明治時代には海外から様々なものが輸入された。化学薬品もそのひとつで、塩素酸カリウムなどの燃焼温度の高い薬品が花火に用いられ、それまでの「和火」に替わって「西洋花火」が打上げられるようになった。横浜では明治10(1877)年に平山甚太と岩田茂穂により、平山煙火製造所がつくられた。

当館は、2011年に常設展示室特別資料コーナーで「横浜を彩る花火」展を開催し、平山煙火の花火カタログ『大日本横浜平山夜煙火全図』や、フランス波止場で打ち上げられた花火の写真、花火業者の名刺などの資料を紹介した(『開港のひろば』113号)。

この展示をきっかけに、昨年10月、オランダ在住の勝山光郎氏とその友人古木修治氏・清水茂氏から、平山煙火製造所が作成した花火玉(図1)と、玉の中に詰められた袋物と呼ばれる紙製の人形(図2)を寄贈していただいた。

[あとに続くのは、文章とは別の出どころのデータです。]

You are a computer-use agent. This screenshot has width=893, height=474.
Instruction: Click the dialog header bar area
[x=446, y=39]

花火には夜花火と昼花火がある。袋物は日中打ち上げられる昼花火で、打ち上げられた後、空中で広がって空をフワフワと漂うというものである。平山煙火は、海外に花火を輸出していたが、輸出先は主にアメリカとヨーロッパだった。寄贈された花火も、デンマークのコペンハーゲンの花火師が、アメリカで入手し保管していた。1996年にコペンハーゲンで第4回EU・ジャパンフェストが行われた際、勝山氏と友人たちが日本の花火を打ち上げ、協力したこの花火師から浮世絵と交換で譲り受けたのだという。

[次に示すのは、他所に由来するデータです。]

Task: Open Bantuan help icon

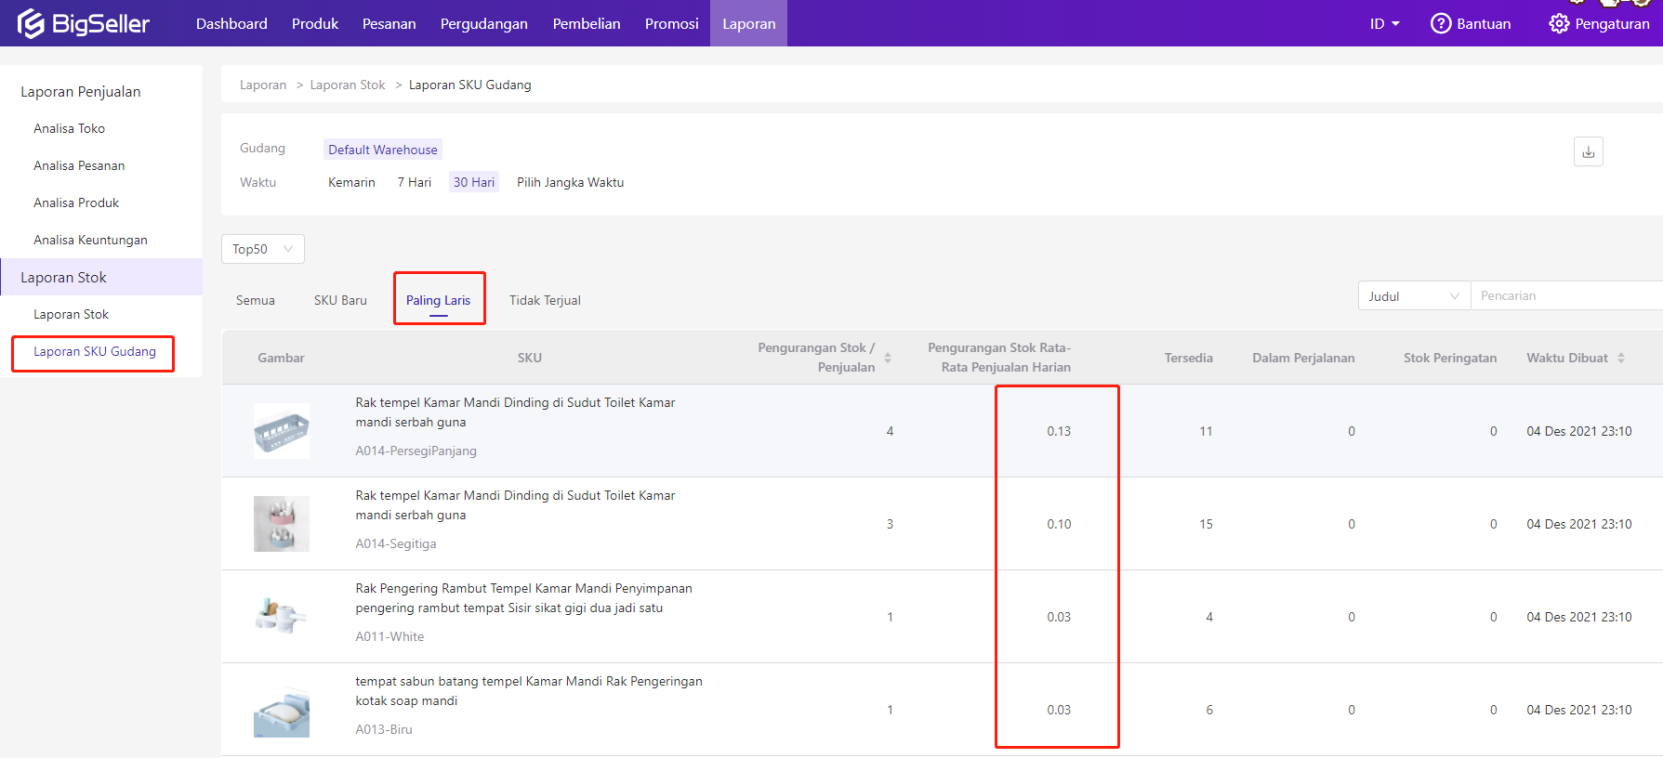Action: 1440,23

花火玉は五寸玉(直径約14センチ)で、赤い漆が塗られている。平山煙火では輸出される花火玉に、夜花火は黒、昼花火には赤い漆を塗った。寄贈されたのは昼花火である。ラベルが三枚貼られている。平山の昼花火は、明治16年8月7日付で日本人最初の米国特許を取得したが、「DAY SHELL」と書かれた一枚には、特許を示す記載がある。他は、五重塔の絵が描かれたものと番号が書かれたものである。この玉の中には、商品番号151番で五重塔の形をした袋物が入っていたのかも知れない。

図1 平山煙火製造所の昼花火
図1 平山煙火製造所の昼花火

袋物の人形は、約2メートル15センチの高さの円筒形で、赤い帽子と服を身に着けた鼻の高い西洋人を表したものである。丈夫な和紙で作られた袋の下には金属の粒が付けられ、風をはらんでゆっくりと落ちるようにできている。一度打ち上げられたのか、焦げたような部分が見られる。

図2 人形(袋物)
図2 人形(袋物)

残念ながら、現在確認できる平山煙火の販売用カタログには、五重塔もこの人形も掲載されておらず、制作年は不明である。しかし、花火は打ち上げられて一瞬で消えてしまうものであり、残された資料は大変貴重なものである。

先頃、平山と岩田の後を継いで平山煙火を経営した小野栄之助の資料を含めた平山煙火製造所関係資料が、小野哲男氏より寄託された(『開港のひろば』124号)。この度、里帰りした花火と合わせて、特別資料コーナー展で紹介する予定である。